Leucoplast Structure/Morphology

Leucoplasts have a variable morphology and are much smaller in size than chloroplasts. They are often referred to as amoeboids because of their small size. Large networks of stromules connecting leucoplasts have been observed in epidermal cells of tobacco roots, hypocotyls, and petals as well as in callus and suspension culture cells, indicating that these networks are widespread. At certain stages of development, leucoplasts are found clustered around the nucleus of some cell types, with stromules extending to the cell periphery, as was observed for proplastids in the root meristem.

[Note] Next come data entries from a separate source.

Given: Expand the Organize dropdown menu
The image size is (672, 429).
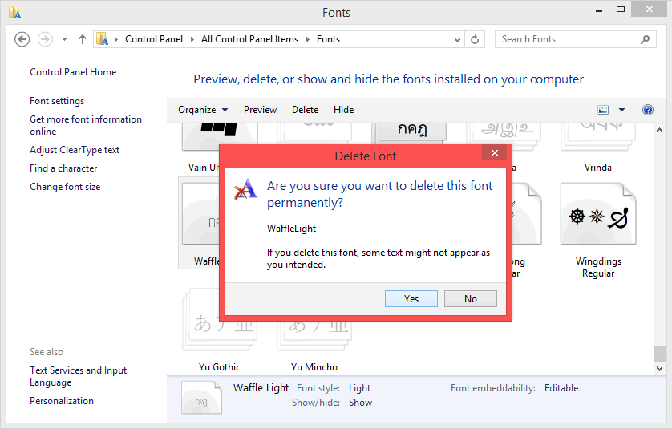Looking at the screenshot, I should pos(203,110).
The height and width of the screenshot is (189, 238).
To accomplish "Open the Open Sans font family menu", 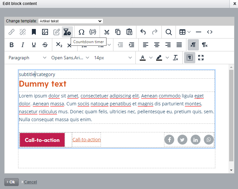I will point(70,58).
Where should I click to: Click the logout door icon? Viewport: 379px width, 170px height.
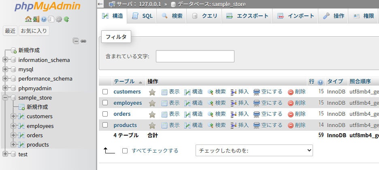point(36,19)
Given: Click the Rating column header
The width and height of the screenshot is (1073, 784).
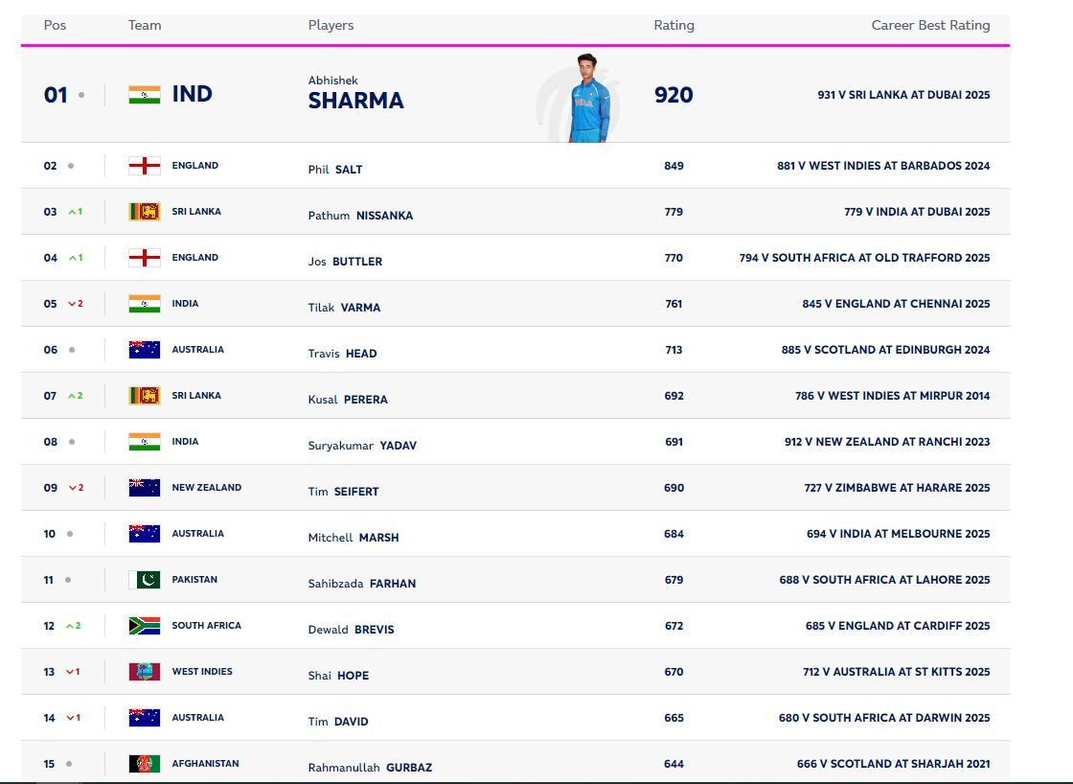Looking at the screenshot, I should point(673,26).
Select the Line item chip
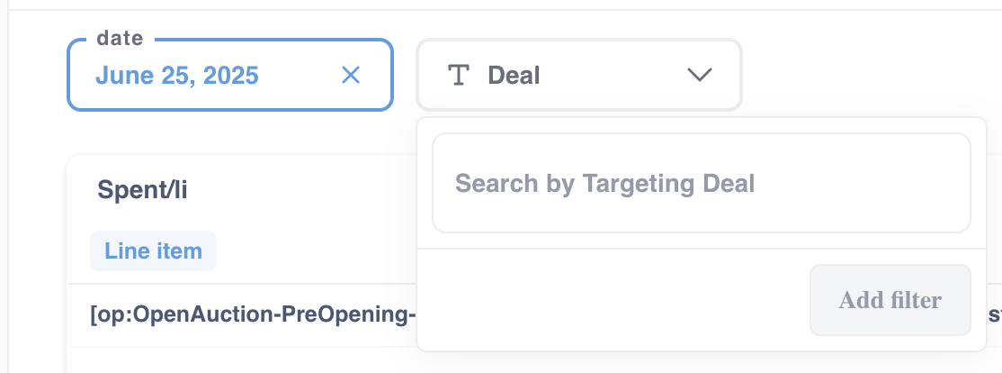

It is possible that etioplasts are pre-granal, immature chloroplasts, but they can also be chloroplasts that have been deprived of light, in which case they are classified as leucoplasts because they lack active pigment. After a few minutes of exposure to light, etioplasts begin to function as chloroplasts and cease to be leucoplasts. This transformation takes several minutes. Amyloplasts are large and have the ability to store starch. Proteinoplasts, which are found in seeds, are structures that store proteins (pulses). Elaioplasts are fat and oil storage cells that are found in seeds. They are also referred to as oleosomes.

Conclusion

Roots, tubers, and seeds, for example, contain leucoplasts, a group of plastids that includes many differentiated colourless organelles with very different functions (for example, the amyloplasts), which act as a starch store in non-green tissues such as roots, tubers, and seeds. Plastids are essential subcellular organelles in plants that have evolved to perform specialised functions in the cells, such as photosynthesis and the production and storage of metabolites. Plastids are found in all higher plants and are found in all higher animals. They are available in a variety of shapes and sizes, each with its own set of characteristics that enable them to function in a diverse range of organ/tissue/cell-specific developmental processes, as well as in response to a variety of environmental signals. We have provided a comprehensive review of the distinct roles of plastids and their transition statuses, as determined by their characteristics, in this paper.